His snowy eyebrows rose, and a flicker of surprise passed through his ice-blue eyes before they widened. Shock flooded his expression. In an instant, he crouched in front of her, his pale gaze traveling over her from head to feet. His gloved hand lifted, a fine tremor dancing along its length as it hovered at her cheek. “Disa?” he said, disbelief making his voice catch.
His presence, his question, just the knowledge he was within touching distance, broke the dam inside her. Tears spilled unchecked from her eyes as she pressed her face into his gloved palm. Once more, the world around her listed, and the details of her savior’s face blurred to an ivory radiance as she succumbed to oblivion. “The moon,” she whispered. “The beautiful moon.”
At six years old,Disaris jin Gheza fell in love at first sight with the pale, fragile Bron jin Hazarin. Two years older than she, thin as a broom handle and with piercing blue eyes, he’d recoiled from her initial excited greeting as if she were a large cockroach scuttling toward him.
Undeterred by the fact he hid behind his mother and flinched the closer she got, Disaris thrust out her hand and grabbed his, giving it a firm squeeze when he tried to pull away. “I’m Disa,” she said, riveted by the sight of the magnificent boy with his white hair and eyebrows. He looked like he’d swallowed the moon, and its light shone through him. She didn’t wait for him to reply. “I like your name. Do you like frogs?” She tugged on his hand, tightening her grip as he resisted and stared at her owl-eyed. “Come with me. I’ll show you a place where we can catch armloads of frogs.”

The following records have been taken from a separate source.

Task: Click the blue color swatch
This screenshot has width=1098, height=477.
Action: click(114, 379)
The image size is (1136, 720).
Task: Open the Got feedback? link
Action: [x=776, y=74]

He didn’t say no but grabbed his mother’s skirt with his free hand and held on as if his very life was at stake. Disaris dug in her heels. This boy was going to spend the afternoon with her one way or the other.
His mother pried his fingers loose one by one and gave him a gentle shove that almost pitched him into Disaris’s arms. “Go on, Bron,” she said in a soothing voice. “It will be fun, and you’ll have made a friend. Just stay in the shade as much as you can.”
Bron looked more horrified than reassured, glancing back and forth between his mother and a grinning Disaris. “What if I don’t like frogs?”
He gasped and nearly tripped when Disaris yanked him forward and began dragging him down the path that led from her home to the wet weather creek at the bottom of the nearbyslope. “You will. I promise,” she declared, clenching his hand as she towed him behind her.
“Be home by sundown, Disa!” Her mother’s familiar directive followed them, and Disaris waved without pausing or turning around. She was afraid if she did, Bron would break for freedom and flee for his house.
To her surprise, he didn’t try to run away. Instead, he followed her down the worn path to a gentle descent that ended at the banks of a shallow creek. Sunlight sparkled off the burbling water, and Disaris imagined she heard the faint laughter of lim-folk within the dappling shade of oak, birch, and maple trees. Maybe they too had come out to see the beautiful moon boy.
At the creek’s edge, the trunk of a fallen oak acted as a ledge where they sat and removed their shoes. Disaris pointed her toes at the shore. “It’s muddy where the best frogs hide. It’s better to be barefoot.”
Bron’s face pinched into a disapproving expression. “Is it slimy?”
“Oh yes!” Disaris clapped her hands, eager to sink her feet into the squishy sludge and catch her first frog of the day. “Very slimy.” She eyed him, suddenly doubting just how lovely her new friend actually was. “You don’t like mud?”
He shrugged. “I don’t know. This is my first time hunting for frogs.”